+++ Entries shown +++

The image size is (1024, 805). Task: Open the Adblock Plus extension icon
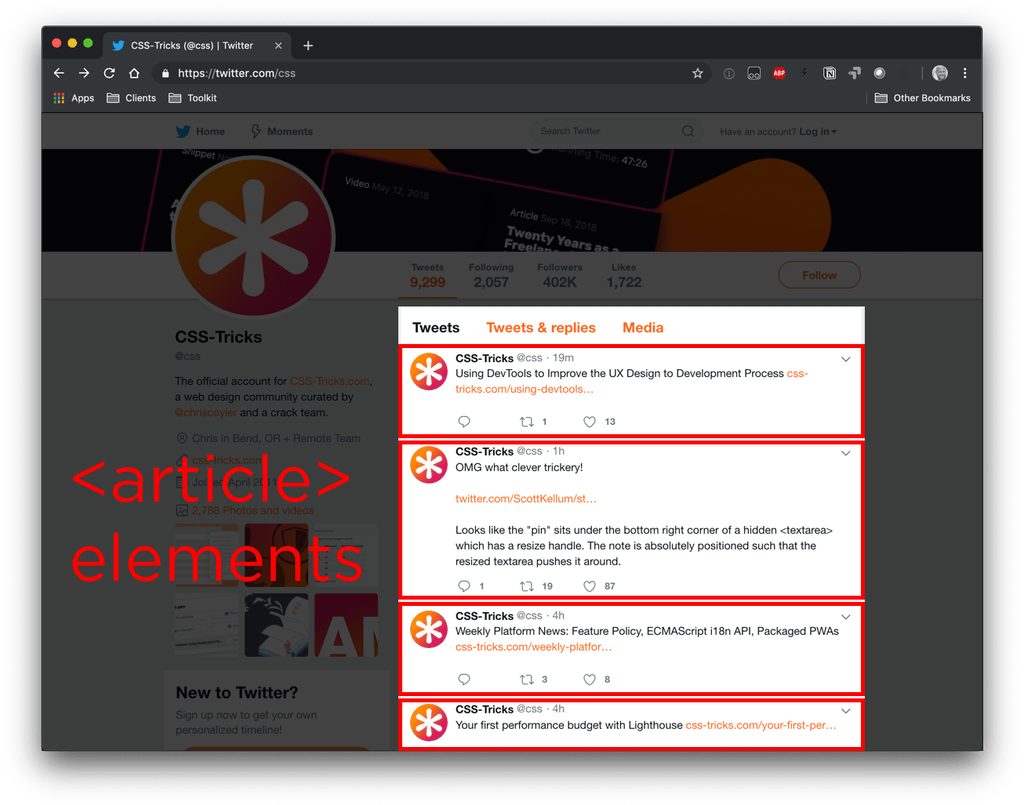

+++
+++ Entries shown +++

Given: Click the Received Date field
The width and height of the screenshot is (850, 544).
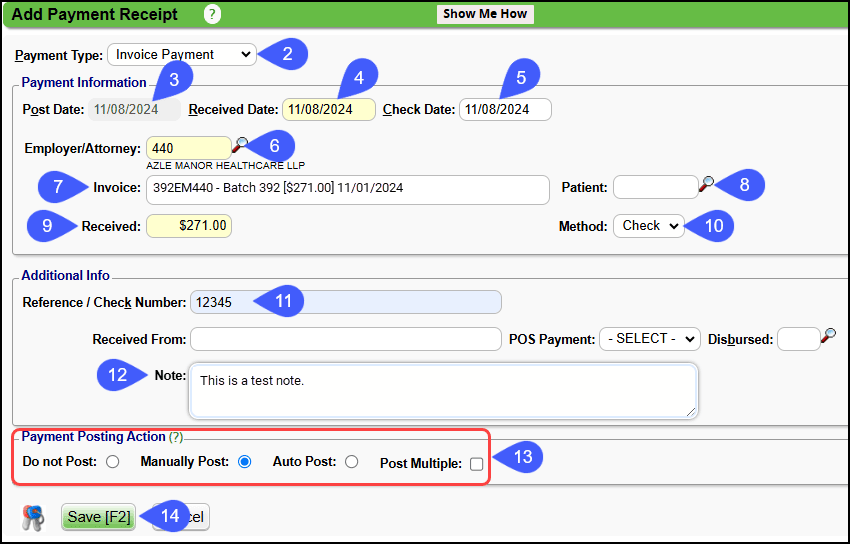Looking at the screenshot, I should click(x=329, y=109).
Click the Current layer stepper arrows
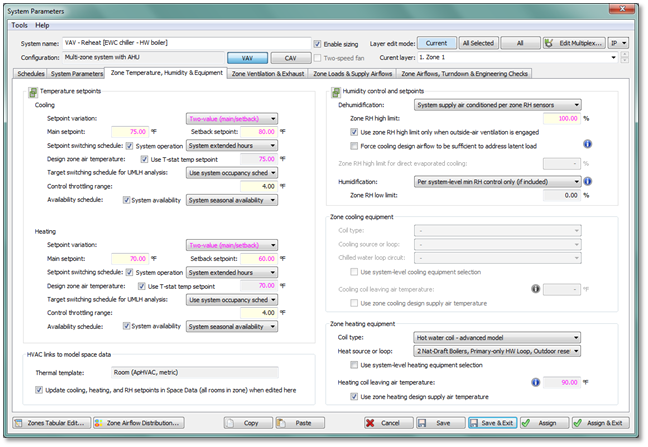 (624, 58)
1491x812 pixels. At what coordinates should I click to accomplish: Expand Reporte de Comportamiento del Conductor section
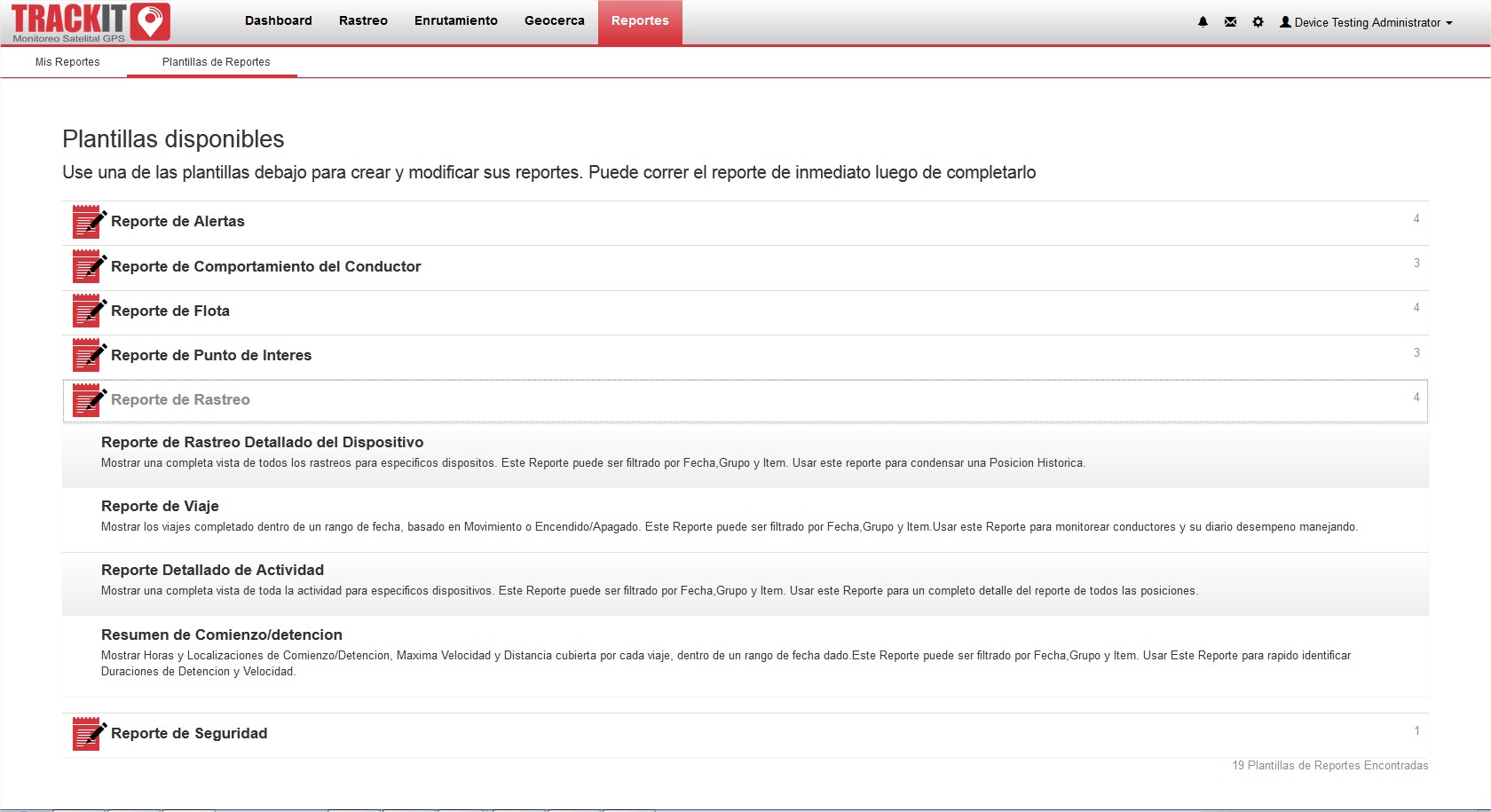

+++

Work required:
Skip every picture, and restate word for word only the lines above from the line containing "Click the Current layer stepper arrows" to the line containing "1491x812 pixels. At", both of them included.

Solution for this problem:
Click the Current layer stepper arrows
 (624, 58)
1491x812 pixels. At what coordinates should I click to accomplish: Expand Reporte de Comportamiento del Conductor section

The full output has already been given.